### PASSAGE:
In comparison to cash holdings as on March 31, 2014, funds were sitting on higher cash levels in May 2009. For instance, LIC Nomura MF Equity Fund sat on 30-38 per cent cash between December 2008 and May 2009.
As far as investors are concerned, the cash holding in a fund could play a major role in determining its performance. To be under-invested at the beginning of a rally could lead to underperformance. Similarly, being over-exposed could hurt the fund if the market is about to fall. "Whenever there is a market upswing, it is better if funds are already invested into stocks, as this enables them to capture the rally. On the other hand, equity funds which hold too much cash will underperform during an upswing," says Renu Pothen, research head, iFast Financial India. Unless specifically stated in its mandate, an equity fund's primary job is to find opportunities in the market at all times.
Agrees Bala and adds, "While some funds miss the bus, a few others are adept at joining an upswing without wasting much time. Axis Equity held 87 per cent in equities in September 2013 but quickly moved to 93 per cent in December and 97 per cent in March 2014. It still missed out a bit on returns."

### CHALLENGE 1:
According to the passage on equity funds' cash holdings, how much cash did LIC Nomura MF Equity Fund hold between December 2008 and May 2009?
### CHALLENGE 2:
List every equity allocation the passage on equity funds' cash holdings reports for Axis Equity, with the month given for each.
### CHALLENGE 3:
Write the next paragraph of the passage on equity funds' cash holdings, picking up right after its last sentence.
The listing after this point comes from a separate source.

### SUPPLIED INFORMATION:

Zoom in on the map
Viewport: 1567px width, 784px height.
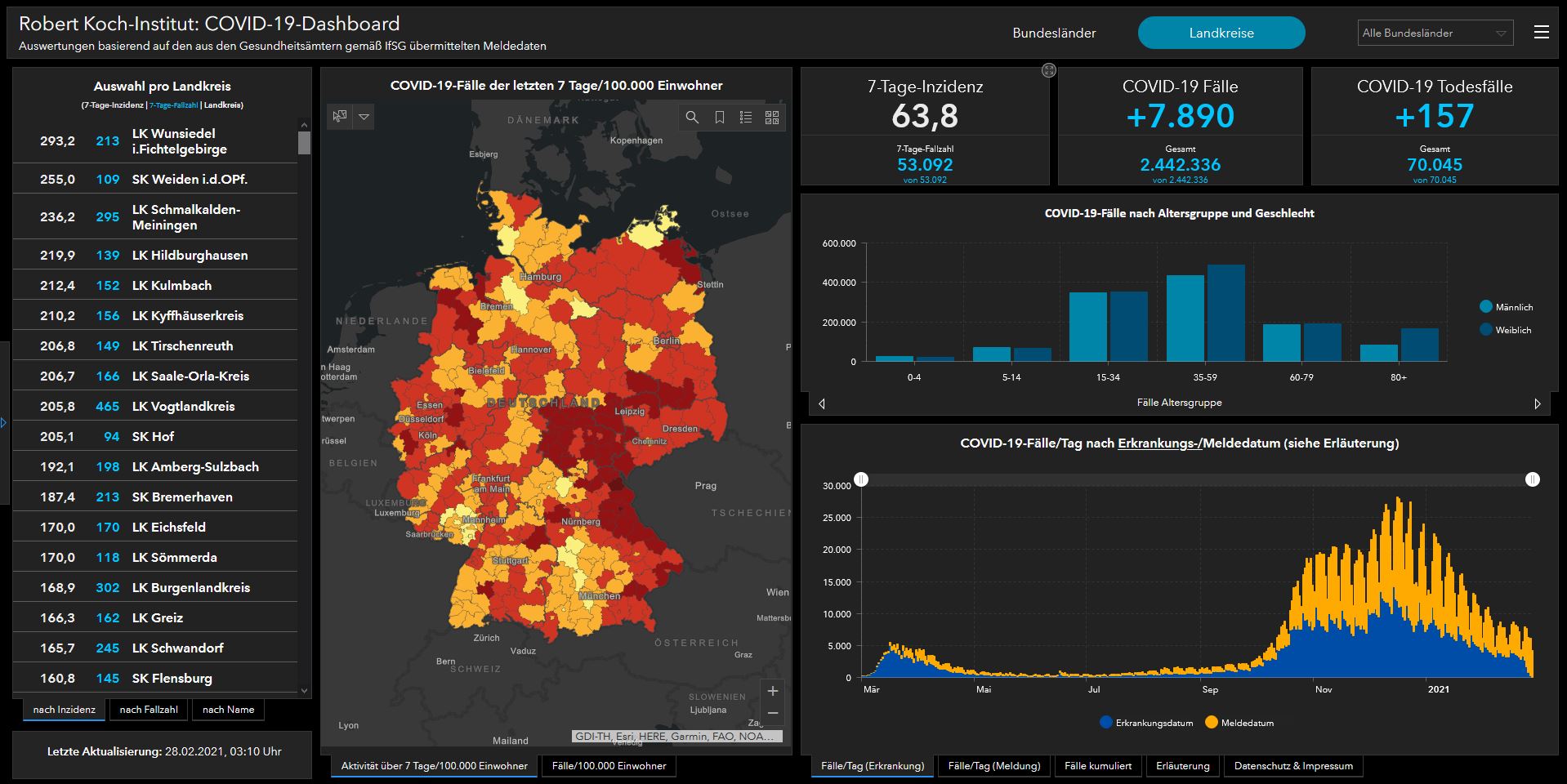tap(772, 691)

### TASK OUTPUT 1:
Between 30 and 38 percent.

### TASK OUTPUT 2:
September 2013: 87 percent
December: 93 percent
March 2014: 97 percent

### TASK OUTPUT 3:
Therefore, experts feels investors should track the cash holdings of their funds. "Usually, we recommend investors to invest their surplus into funds that are fully invested into equities during all market cycles," Pothen says.
Rustagi, however, feels once you've handed your money to a fund manager, you shouldn't bother with these factors. This is because your views need not match with that of the fund manager's. Usually, you won't understand the investment strategy behind repositioning cash levels. "Even if a fund stays invested when there is redemption pressure, liquid stocks are sold first as they are easy to sell and illiquid ones are held on to. This makes the fund volatile in the short term. But mostly, fund managers make up for these in the long run," he says. Just ensure you invest in a well-diversified fund, one that has given better returns than its peers consistently.